OTOH, I’ve known teachers to informally work as a team. Younger kids would be sent to higher grade classes to read with more advanced buddies. Kids who were having difficulty settling down might be sent to a Kindergarten class to “help out” or to have a break. This last intervention was often a good one, since the kids familiar with the K teachers knew them to be very kind and patient— with high expectations for good behavior. In the examples I’m recalling, it was a win-win, and not a punishment— although I can imagine an embarrassed student feeling publicly embarrassed.
tldr: Gather more information before deciding on a course of action.
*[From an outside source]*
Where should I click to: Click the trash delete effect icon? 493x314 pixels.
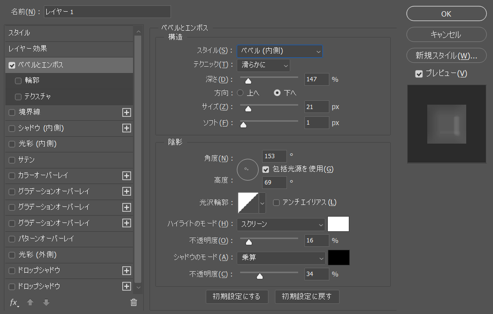click(133, 302)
Anonymous wrote:Anonymous wrote:Anonymous wrote:OP here - While the situation may seem unbelievable, it actually happened. My daughter has no frame of reference to make up such a situation. And I don't know if the teacher left her class unsupervised. Thank you PPs with the advice about speaking with the principal and teacher and requesting an apology. I will definitely be pursuing those ideas.
Your daughter can't follow simple instructions but can remember with precise detail this fantastic story? Do you often get played by your daughter?
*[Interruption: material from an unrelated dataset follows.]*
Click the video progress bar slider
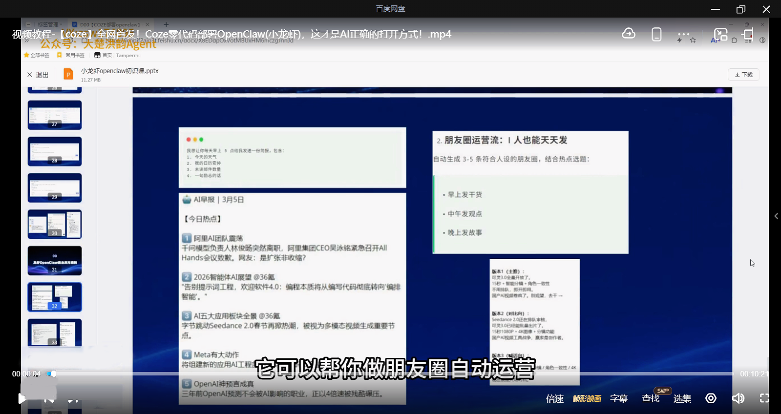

It wasn’t some complicated story. Teacher made a comment, dragged her to kindergarten, told the same comment. She didn’t say anything about kindergarten teacher’s reaction.
Teachers have said worse.
Anonymous wrote:Sure, it could have happened. Some teachers have very little empathy. It’s unusual, but not rare enough for teachers to shame students. I work in a school as a specialist and have heard a lot, including a teacher loudly berate a second grader who has a IEP for fine motor difficulties for not tying their shoes. Kids remember the stuff that hurts. The OP should ask for more details from the school and stay calm, but if that happened to my kid, I would take the same approach as the elementary principal who posted above. I’d want them to apologize to my child, and then I’d want them moved to a new class so they could learn from a teacher who is able to handle students with learning challenges without publicly shaming them.
Anonymous wrote:Anonymous wrote:100 I can see this happening- teacher with over 20 years experience.
My question to OP is what do you want ? Do you want to punish the teacher? Or do you want to help them understand the impact that this had on your daughter, and what an important figure the teacher is in your daughter’s daily life? This person has a significant impact on your daughter’s day to day! I hope you can help them understand that this action really hurt your daughter and you want to repair the relationship. That goes two ways- can you forgive this teacher for this terrible decision? and work with them for your daughters future success?
Not OP, but a teacher with this little emotional intelligence and empathy should not be working with children. She should be fired.